Objectives and Background Transitions in patient care pose a significant risk to patient safety, because they can lead to discontinuity of patient care and adverse events due to information loss during handover or unnecessary delays as a result of poor handover.
The goals of our project were to:
Create a standardised process and documentation for doctor-to-doctor handover in our Emergency Department (ED).
Improve handover as an educational experience for registrars.
Shorten the duration of handover without compromising quality of information.
Methods Setting: Urban district ED with 40 000 presentations annually. Development of best practice handover process: Handover processes were audited using video and direct observation by the Handover Improvement Team. Data collected included times, information quality and documentation. Staff and patient surveys were undertaken. Best practice was defined by literature review, multidisciplinary collaboration and consumer input. Handover process and forms were compiled into a new handover policy. Implementation: The new policy was presented at educational meetings, circulated to staff via email and advertised by poster in the ED and handover room. Re-audit: Handover audit by Handover Improvement Team was repeated. Patient handover forms were reviewed. Staff survey was undertaken. Analysis: Descriptive statistics were used to analyse data.

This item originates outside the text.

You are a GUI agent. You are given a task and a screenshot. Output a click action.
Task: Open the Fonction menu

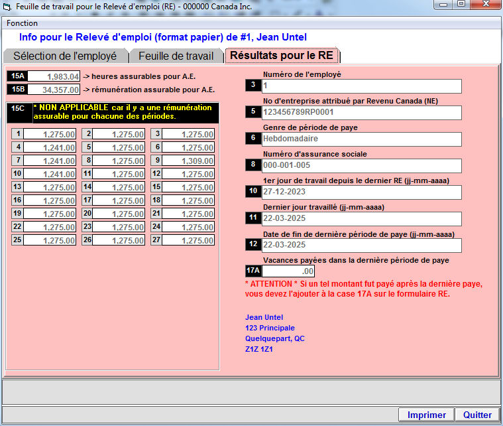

Results The development phase took 7 months and resulted in our “SHARE the CARE Plan”, which will be presented. Implementation occurred over 3 weeks. Post-implementation audit showed improvement in documentation, increased multidisciplinary collaboration and teaching. A staff survey showed that the majority of doctors surveyed agreed that the new process was appropriate and helpful. Other results will be presented.
Conclusions Development of a new best practice policy with a multidisciplinary team takes time. The new handover process is supported by the majority of staff and has resulted in improved documentation, collaboration and teaching.